If you spent any amount of time on Tumblr in 2013, you're probably pretty familiar with the band Neck Deep. From the constant music reblogs, to the terrible fan edits (seriously, overlaying lyrics on top of a picture of a mountain isn't creative) Neck Deep is a name that has been everywhere. Despite having only formed less than two years ago and having only played two shows on American soil thus far, they are already signed to one of the largest labels in the scene today. Just a little over a year after their first release, we now have one of the most anticipated debut albums of 2014.
So does Wishful Thinking live up to the hype? The answer is fairly straight forward. If you enjoyed their previous EPs Rain In July and A History of Bad Decisions, you know what to expect. While the album is a tried formula, it welcomes you in with its sincerity. Plain and simple, this is a Pop Punk album for those who love the genre.
The lyrics, while stereotypical girls/friends/heartbreak fare, are delivered with Ben Barlow's English snarl, and he's never sounded better. The instrumentation is nothing too extraordinary, but you have to give them some credit for the riffs on songs such as “Crushing Grief (No Remedy)”, breaking away from the often overused power-chord oriented format. The real gem that really shines through is how catchy these songs are; you'll have a particularly hard time getting the chorus on “Growing Pains” out of your head. The album closes on a particularly strong note with the track “Candour”, which is one of the finest songs the band has released to date. Featuring vocals from Laura Whiteside (who previously contributed to Neck Deep's breakout song “A Part of Me”) and a beautiful melancholy tone that builds into a fantastic crescendo, this is easily one of the best album closers on a Pop Punk release since “I Just Want To Sell Out My Funeral”.
Wishful Thinking does have it's issues however. The re-recorded “What Did You Expect?” is rather tame and weak in comparison to the original. The extra bite and angst in Ben's voice is not anywhere to be found on this version. As well, the centerpiece track “Zoltar Speaks” is a bit of a tonal shift, switching to a more hardcore sound. It just doesn't flow very well and it is definitely one of the weakest tracks on the album.

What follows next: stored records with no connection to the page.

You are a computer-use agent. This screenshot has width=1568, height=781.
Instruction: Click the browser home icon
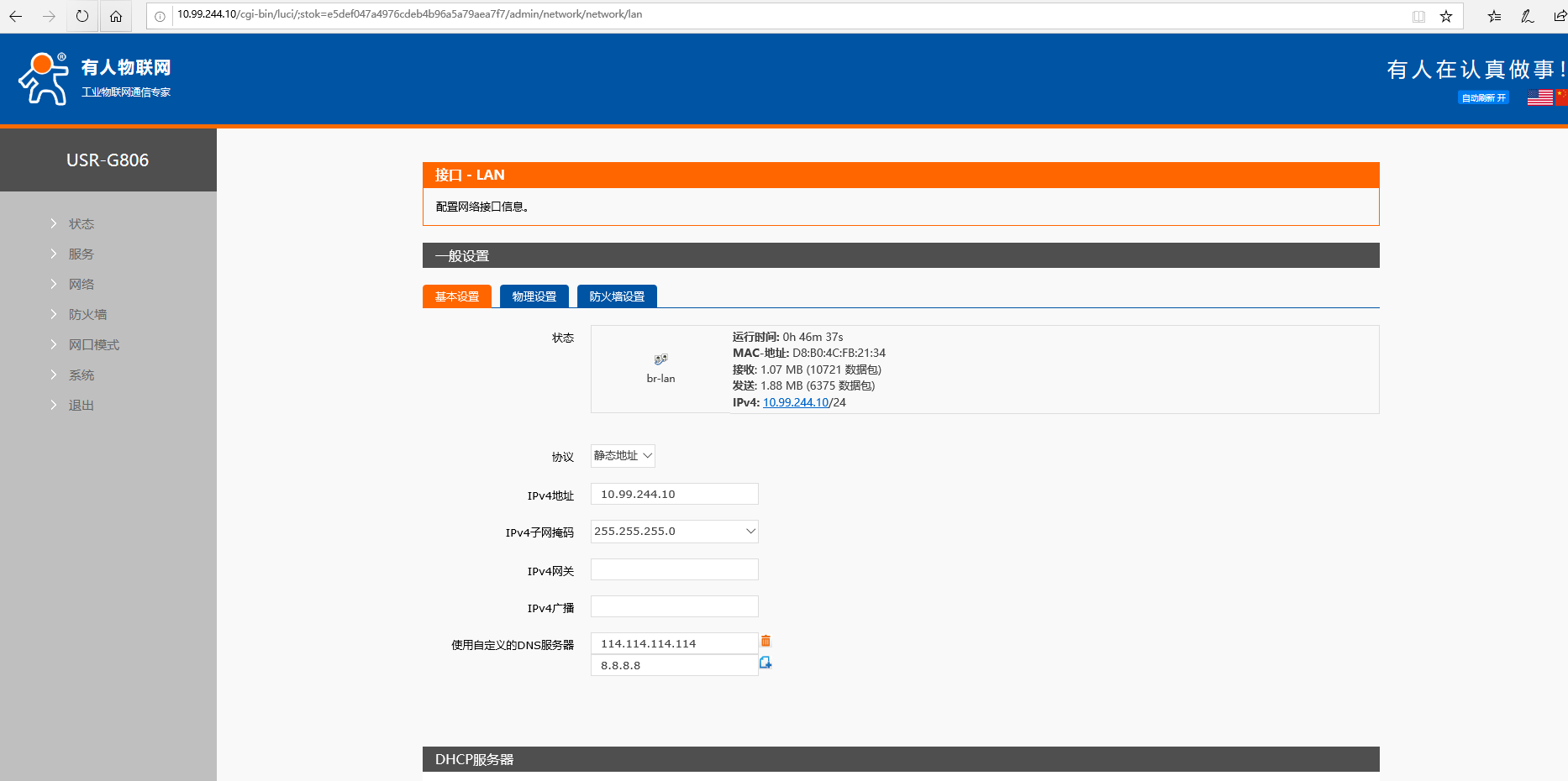(116, 16)
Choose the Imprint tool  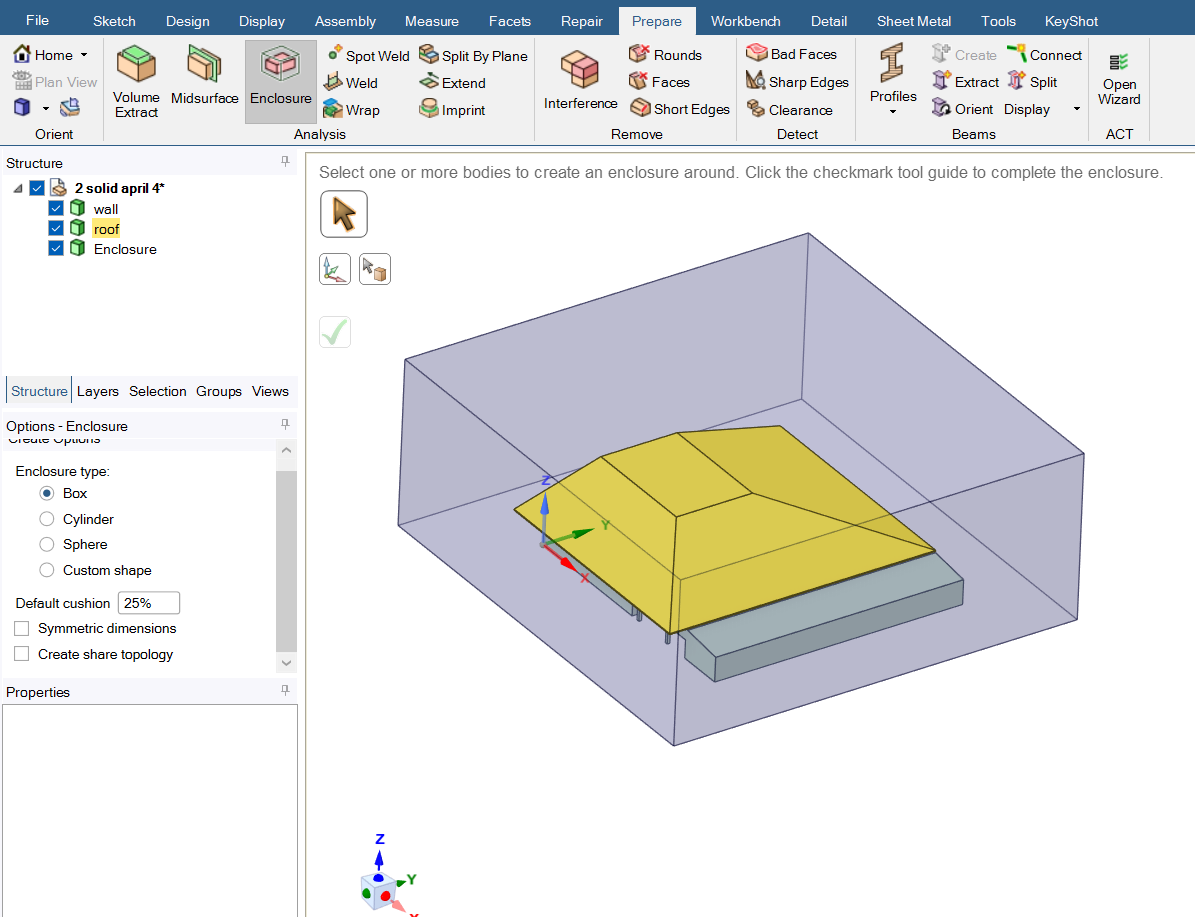point(452,110)
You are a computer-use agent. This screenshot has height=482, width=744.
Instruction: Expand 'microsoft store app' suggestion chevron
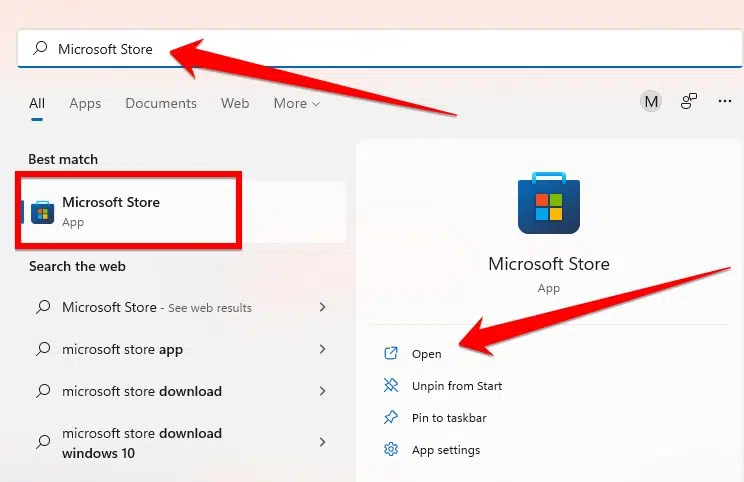click(323, 349)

After the amazing releases in the genre last year (Particularly The Greatest Generation, Before It Caves and The Finer Things), Wishful Thinking just doesn't really compare. But while it is bringing nothing entirely new to the table, this is one album that will be talked about for quite awhile in the Pop Punk community. Maybe on the next release Neck Deep will change it up just a little bit and find their own unique voice in this over-crowded genre.